◆ Task goal
Below are entries. Copy exactly the lines running from the line that holds "Task: Switch to the WAN6 tab" to the line that holds "Image resolution: width=600", with both ends included.

◆ Available data
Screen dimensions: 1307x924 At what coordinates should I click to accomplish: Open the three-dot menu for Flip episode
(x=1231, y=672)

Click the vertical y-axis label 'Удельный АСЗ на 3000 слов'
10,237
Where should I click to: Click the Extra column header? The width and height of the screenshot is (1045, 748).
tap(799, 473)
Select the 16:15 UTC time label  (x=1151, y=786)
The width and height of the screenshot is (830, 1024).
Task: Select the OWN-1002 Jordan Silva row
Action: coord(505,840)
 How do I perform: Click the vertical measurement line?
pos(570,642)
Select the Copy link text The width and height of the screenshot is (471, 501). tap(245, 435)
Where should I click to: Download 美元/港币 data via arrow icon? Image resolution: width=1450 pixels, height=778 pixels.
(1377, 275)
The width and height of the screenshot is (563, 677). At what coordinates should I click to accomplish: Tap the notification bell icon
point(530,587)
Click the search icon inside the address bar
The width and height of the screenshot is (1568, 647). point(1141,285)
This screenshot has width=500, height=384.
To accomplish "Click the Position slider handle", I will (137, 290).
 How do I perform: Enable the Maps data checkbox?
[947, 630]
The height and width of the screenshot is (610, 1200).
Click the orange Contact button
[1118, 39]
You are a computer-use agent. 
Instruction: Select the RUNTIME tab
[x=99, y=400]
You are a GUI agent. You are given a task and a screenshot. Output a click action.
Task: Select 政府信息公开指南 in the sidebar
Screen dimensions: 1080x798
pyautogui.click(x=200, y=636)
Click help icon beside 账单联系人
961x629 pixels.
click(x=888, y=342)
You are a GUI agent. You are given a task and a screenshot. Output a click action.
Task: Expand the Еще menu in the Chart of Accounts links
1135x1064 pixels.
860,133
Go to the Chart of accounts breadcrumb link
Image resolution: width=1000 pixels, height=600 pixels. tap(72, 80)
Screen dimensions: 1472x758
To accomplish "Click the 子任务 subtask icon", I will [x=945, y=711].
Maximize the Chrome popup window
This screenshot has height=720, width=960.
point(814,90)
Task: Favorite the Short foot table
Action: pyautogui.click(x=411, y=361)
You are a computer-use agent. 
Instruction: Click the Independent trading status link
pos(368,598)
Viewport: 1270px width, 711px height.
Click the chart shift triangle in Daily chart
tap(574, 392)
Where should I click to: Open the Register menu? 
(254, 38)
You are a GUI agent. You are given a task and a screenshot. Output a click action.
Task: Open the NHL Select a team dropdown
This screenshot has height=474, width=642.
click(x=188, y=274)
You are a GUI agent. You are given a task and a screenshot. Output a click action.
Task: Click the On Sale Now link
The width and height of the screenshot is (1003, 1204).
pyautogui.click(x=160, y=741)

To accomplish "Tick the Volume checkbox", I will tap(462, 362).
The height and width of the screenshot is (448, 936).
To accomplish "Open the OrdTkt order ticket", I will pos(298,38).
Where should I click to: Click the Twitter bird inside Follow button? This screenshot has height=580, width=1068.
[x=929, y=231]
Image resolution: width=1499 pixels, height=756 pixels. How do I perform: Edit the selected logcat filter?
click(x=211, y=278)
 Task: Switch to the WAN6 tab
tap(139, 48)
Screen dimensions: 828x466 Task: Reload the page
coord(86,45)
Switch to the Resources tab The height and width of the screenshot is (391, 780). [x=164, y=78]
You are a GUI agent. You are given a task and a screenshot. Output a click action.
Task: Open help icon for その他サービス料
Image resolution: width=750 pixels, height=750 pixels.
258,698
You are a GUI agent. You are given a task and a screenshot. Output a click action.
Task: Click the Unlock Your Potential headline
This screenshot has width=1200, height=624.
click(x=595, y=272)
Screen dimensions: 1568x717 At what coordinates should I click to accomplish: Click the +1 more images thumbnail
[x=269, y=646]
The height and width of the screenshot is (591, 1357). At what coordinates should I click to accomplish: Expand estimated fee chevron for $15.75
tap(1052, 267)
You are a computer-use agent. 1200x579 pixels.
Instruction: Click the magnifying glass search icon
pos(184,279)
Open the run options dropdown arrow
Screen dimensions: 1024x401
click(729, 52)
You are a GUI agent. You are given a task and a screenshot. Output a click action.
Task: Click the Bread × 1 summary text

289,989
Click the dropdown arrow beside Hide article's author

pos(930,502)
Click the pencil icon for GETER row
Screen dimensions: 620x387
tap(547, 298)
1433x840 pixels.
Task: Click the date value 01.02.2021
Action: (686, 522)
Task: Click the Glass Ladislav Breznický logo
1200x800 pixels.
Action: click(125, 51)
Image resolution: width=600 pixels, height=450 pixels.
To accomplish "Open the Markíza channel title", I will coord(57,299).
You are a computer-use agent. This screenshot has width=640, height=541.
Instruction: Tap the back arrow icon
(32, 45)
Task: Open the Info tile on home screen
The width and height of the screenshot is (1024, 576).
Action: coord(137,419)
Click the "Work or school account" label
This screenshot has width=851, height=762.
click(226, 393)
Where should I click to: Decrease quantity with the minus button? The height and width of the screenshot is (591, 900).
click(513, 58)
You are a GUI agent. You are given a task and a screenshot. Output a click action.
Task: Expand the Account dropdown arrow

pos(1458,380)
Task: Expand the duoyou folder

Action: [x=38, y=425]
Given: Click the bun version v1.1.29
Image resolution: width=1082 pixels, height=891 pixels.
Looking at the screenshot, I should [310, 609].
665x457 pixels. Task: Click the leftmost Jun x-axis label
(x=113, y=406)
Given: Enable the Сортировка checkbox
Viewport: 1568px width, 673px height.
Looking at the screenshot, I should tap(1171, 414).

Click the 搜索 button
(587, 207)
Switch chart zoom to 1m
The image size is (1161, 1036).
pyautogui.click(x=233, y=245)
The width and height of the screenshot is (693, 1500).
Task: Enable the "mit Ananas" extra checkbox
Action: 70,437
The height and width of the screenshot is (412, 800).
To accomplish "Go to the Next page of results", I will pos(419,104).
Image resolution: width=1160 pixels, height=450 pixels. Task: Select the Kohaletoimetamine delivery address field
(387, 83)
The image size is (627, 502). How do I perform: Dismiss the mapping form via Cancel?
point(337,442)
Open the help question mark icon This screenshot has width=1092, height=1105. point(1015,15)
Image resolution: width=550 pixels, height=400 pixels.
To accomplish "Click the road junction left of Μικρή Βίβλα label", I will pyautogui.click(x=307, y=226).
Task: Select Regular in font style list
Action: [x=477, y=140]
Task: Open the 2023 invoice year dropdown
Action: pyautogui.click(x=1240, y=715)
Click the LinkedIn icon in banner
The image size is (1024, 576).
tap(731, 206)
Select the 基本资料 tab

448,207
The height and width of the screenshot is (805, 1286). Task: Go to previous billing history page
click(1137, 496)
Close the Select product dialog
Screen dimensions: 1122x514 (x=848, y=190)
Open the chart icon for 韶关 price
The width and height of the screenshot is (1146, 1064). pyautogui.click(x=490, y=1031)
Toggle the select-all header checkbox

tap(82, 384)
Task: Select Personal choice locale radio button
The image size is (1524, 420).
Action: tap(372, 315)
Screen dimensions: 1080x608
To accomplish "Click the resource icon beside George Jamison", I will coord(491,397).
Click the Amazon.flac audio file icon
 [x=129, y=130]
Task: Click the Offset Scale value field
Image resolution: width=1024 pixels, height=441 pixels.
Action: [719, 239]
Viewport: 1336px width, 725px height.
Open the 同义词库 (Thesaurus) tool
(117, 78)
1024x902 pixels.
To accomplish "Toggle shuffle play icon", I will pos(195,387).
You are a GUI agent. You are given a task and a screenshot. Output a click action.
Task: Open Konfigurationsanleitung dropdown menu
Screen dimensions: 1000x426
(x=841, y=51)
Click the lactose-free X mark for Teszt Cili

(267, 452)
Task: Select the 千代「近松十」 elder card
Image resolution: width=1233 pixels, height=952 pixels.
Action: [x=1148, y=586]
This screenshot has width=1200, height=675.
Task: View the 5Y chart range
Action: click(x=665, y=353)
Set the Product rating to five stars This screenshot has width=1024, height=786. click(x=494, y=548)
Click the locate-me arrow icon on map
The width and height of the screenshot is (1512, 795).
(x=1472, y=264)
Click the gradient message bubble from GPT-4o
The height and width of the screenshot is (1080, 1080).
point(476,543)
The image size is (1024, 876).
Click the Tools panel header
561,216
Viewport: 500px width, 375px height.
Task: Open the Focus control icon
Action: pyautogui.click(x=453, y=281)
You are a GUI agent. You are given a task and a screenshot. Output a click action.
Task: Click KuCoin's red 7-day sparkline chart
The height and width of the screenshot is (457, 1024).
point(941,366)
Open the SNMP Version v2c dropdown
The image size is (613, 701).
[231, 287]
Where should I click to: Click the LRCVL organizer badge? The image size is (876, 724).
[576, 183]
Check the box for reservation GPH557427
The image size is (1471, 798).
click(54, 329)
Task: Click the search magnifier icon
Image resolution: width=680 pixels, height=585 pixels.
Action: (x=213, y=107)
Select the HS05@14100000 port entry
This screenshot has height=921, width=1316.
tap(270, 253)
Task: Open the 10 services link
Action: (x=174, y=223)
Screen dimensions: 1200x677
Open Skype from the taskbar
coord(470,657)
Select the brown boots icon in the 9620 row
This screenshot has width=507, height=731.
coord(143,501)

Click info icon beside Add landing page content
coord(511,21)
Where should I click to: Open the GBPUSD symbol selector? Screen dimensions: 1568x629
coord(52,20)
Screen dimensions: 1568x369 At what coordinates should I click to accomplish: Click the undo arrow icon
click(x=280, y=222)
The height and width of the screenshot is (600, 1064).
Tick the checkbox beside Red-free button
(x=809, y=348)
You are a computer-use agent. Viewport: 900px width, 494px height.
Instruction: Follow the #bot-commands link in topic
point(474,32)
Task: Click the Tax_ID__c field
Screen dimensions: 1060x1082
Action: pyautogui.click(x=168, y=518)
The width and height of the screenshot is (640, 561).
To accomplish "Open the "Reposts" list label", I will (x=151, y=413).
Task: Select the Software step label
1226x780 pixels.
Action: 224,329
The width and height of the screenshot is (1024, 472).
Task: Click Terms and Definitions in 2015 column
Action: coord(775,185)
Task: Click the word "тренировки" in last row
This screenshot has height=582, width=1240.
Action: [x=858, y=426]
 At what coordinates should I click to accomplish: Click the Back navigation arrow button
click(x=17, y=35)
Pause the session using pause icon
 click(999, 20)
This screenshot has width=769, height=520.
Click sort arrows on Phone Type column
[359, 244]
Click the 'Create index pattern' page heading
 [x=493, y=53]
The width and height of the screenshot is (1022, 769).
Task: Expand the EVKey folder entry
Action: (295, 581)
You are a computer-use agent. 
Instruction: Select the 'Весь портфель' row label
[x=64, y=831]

◆ Answer section
 Task: Switch to the WAN6 tab
tap(139, 48)
Screen dimensions: 828x466 Task: Reload the page
coord(86,45)
Switch to the Resources tab The height and width of the screenshot is (391, 780). [x=164, y=78]
You are a GUI agent. You are given a task and a screenshot. Output a click action.
Task: Open help icon for その他サービス料
Image resolution: width=750 pixels, height=750 pixels.
258,698
You are a GUI agent. You are given a task and a screenshot. Output a click action.
Task: Click the Unlock Your Potential headline
This screenshot has width=1200, height=624.
click(x=595, y=272)
Screen dimensions: 1568x717 At what coordinates should I click to accomplish: Click the +1 more images thumbnail
[x=269, y=646]
The height and width of the screenshot is (591, 1357). At what coordinates should I click to accomplish: Expand estimated fee chevron for $15.75
tap(1052, 267)
You are a computer-use agent. 1200x579 pixels.
Instruction: Click the magnifying glass search icon
pos(184,279)
Open the run options dropdown arrow
Screen dimensions: 1024x401
click(729, 52)
You are a GUI agent. You are given a task and a screenshot. Output a click action.
Task: Click the Bread × 1 summary text

289,989
Click the dropdown arrow beside Hide article's author

pos(930,502)
Click the pencil icon for GETER row
Screen dimensions: 620x387
tap(547, 298)
1433x840 pixels.
Task: Click the date value 01.02.2021
Action: (686, 522)
Task: Click the Glass Ladislav Breznický logo
1200x800 pixels.
Action: click(125, 51)
Image resolution: width=600 pixels, height=450 pixels.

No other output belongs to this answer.